→ **Source extract**
When I was in my teens and it was time to think of man-woman relationship, I was showered with hadiths and verses from the Quran about the superior position of the husband and how rewarding is to be a good wife (obedient wife). The first hadith we learn in school says that heaven is under mothers' feet, which was interpreted that becoming a mother assures women eternal paradise and motivate Muslims to be good to their mothers because they own heaven. But, about those women who never get the chance to be mothers? what is their reward? What about the woman who didn't get married and didn't have the chance to be "good wife", or the one that, for some reason, didn't become a mother? No hadith or Quranic verse talk about these non-existent women!!

Women in the Arab/Islamic world are driven toward these two roles and if they don't play at least one of them, then they are deemed incomplete creature, not even human beings. Because of this sense of inferiority, I have seen many women settle down for "any" marriage, even if it is inconvenient, like marrying unsuitable man, a man they don't love, or accept to be a second wife. Even when there are no economic or social reasons that push these women to such inconvenient marriages, there is always the psychological reason which is this sense of being incomplete, that she won't fulfill her role in life unless she is a wife and a mother.

Marriage becomes only a first step toward fulfilling the ultimate role, to be a mother. Sisters, friends, colleagues, with high education degrees and great career potential would feel that there is nothing like being a mother. It can be true, but by saying that, they embarrass all the wretched women who are no longer marriageable, or sterile wives. Their words imply the message that: if you are not a mother, then unfortunately you have missed your chance to be happy, that you have missed heaven!!

The world of men is different. The world prescribes for them different roles: the world asks men to work hard, to have a career and provide for themselves. A single man who is not married is not socially stigmatized, but a hero who decided to stay away from the cage of marriage. His achievement in life is not measured by his social status, whatever he does in his private life is his own choice. However, truth to be said that in our culture even men are pushed into reproduction to keep the family name, but the pressure is definitely less than the one placed on women. A single man is single by choice. A single woman means "no one wanted her"!! A childless husband is free from all the pressures of fatherhood; a childless wife is sterile woman!

The judgments and the social pressure that women in the Arab/Muslim world come from their immediate social circles, mostly from women themselves. That is why feminism is failing there: it is no more than a thought advanced by women who 'failed' to be what they should be 'good wives and mothers'! The persistent idea that feminism is only for women who couldn't secure a husband, who couldn't breed makes all the efforts of women activists who work for women empowerment fruitless. There is always the implied presumption that feminism is against family life: to be a feminist then there is the claim of being against marriage and against motherhood for the preference of career, which is deemed unnatural.

→ **Brief 1**
In the essay on women's roles, what examples are given of the inconvenient marriages that women settle for?
→ **Brief 2**
Reproduce the passage of the essay on women's roles from "Marriage becomes only" up to and including "have missed heaven!!".
The listing comes from a different source than the essay.

→ **Data**
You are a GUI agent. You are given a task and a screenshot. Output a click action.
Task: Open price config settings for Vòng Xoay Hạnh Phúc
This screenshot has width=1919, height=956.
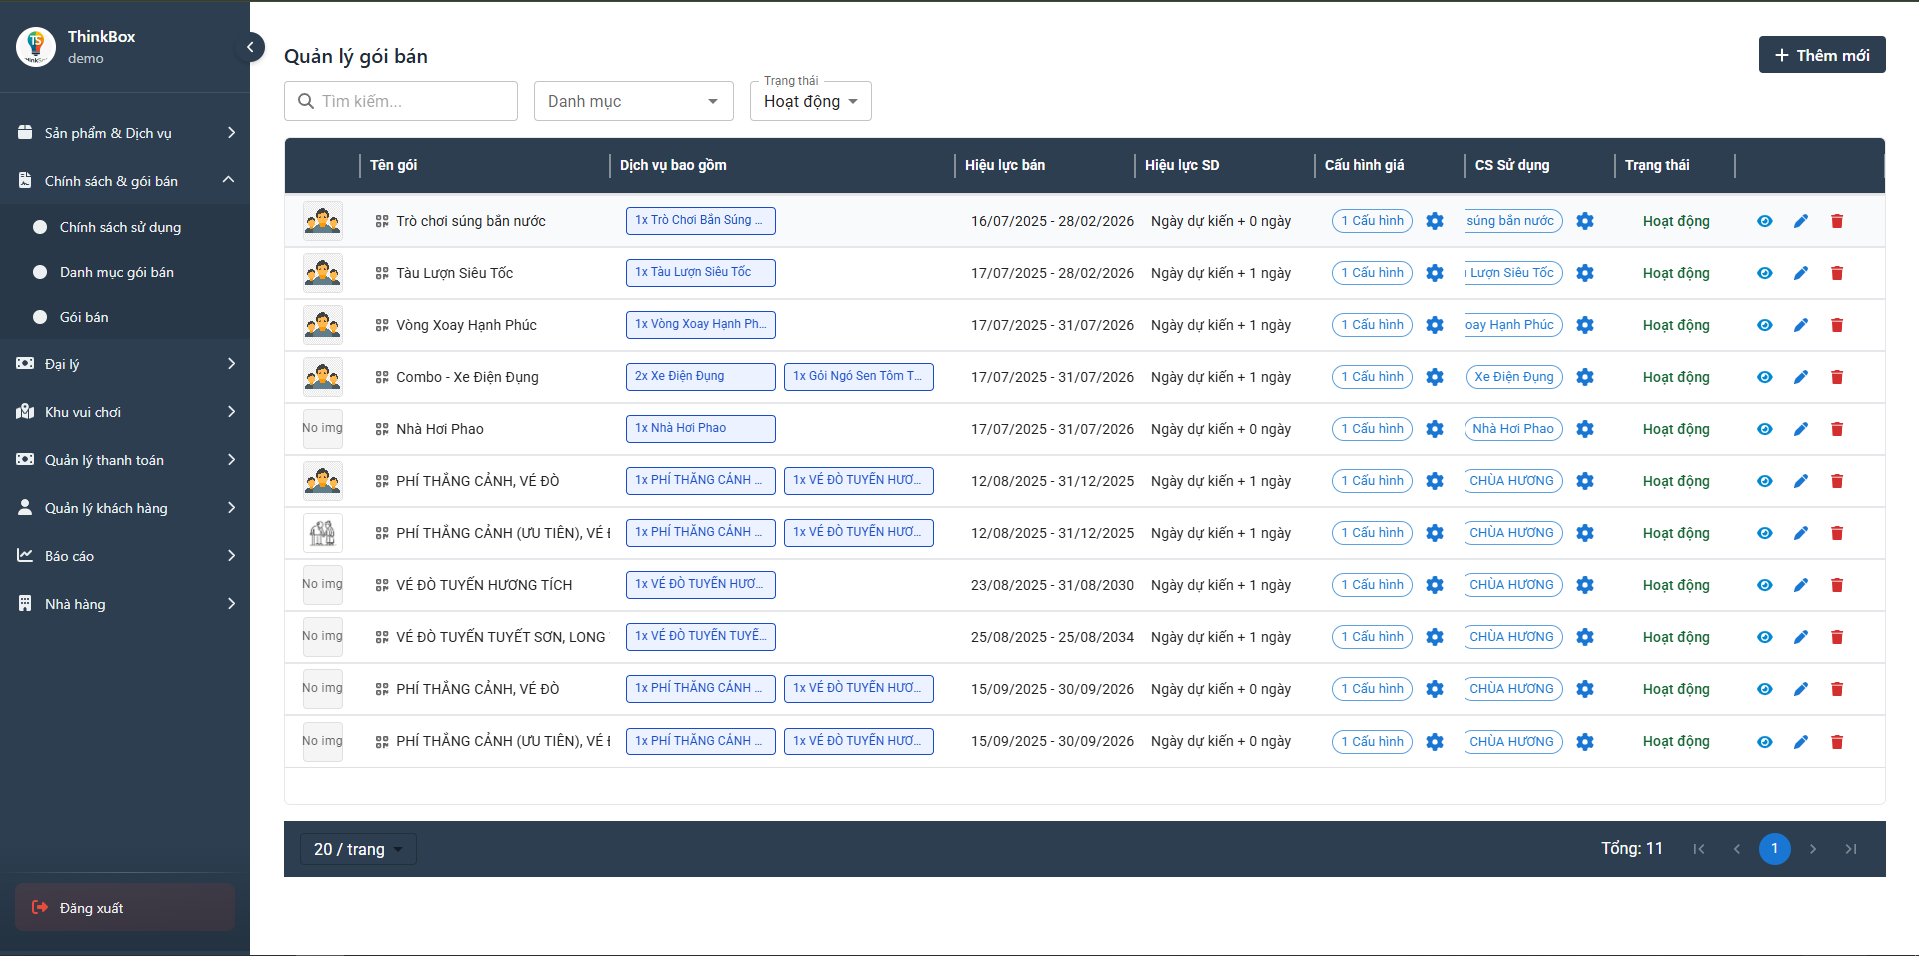click(1434, 325)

→ **Response 1**
- Marrying an unsuitable man
- Marrying a man they don't love
- Accepting to be a second wife

→ **Response 2**
Marriage becomes only a first step toward fulfilling the ultimate role, to be a mother. Sisters, friends, colleagues, with high education degrees and great career potential would feel that there is nothing like being a mother. It can be true, but by saying that, they embarrass all the wretched women who are no longer marriageable, or sterile wives. Their words imply the message that: if you are not a mother, then unfortunately you have missed your chance to be happy, that you have missed heaven!!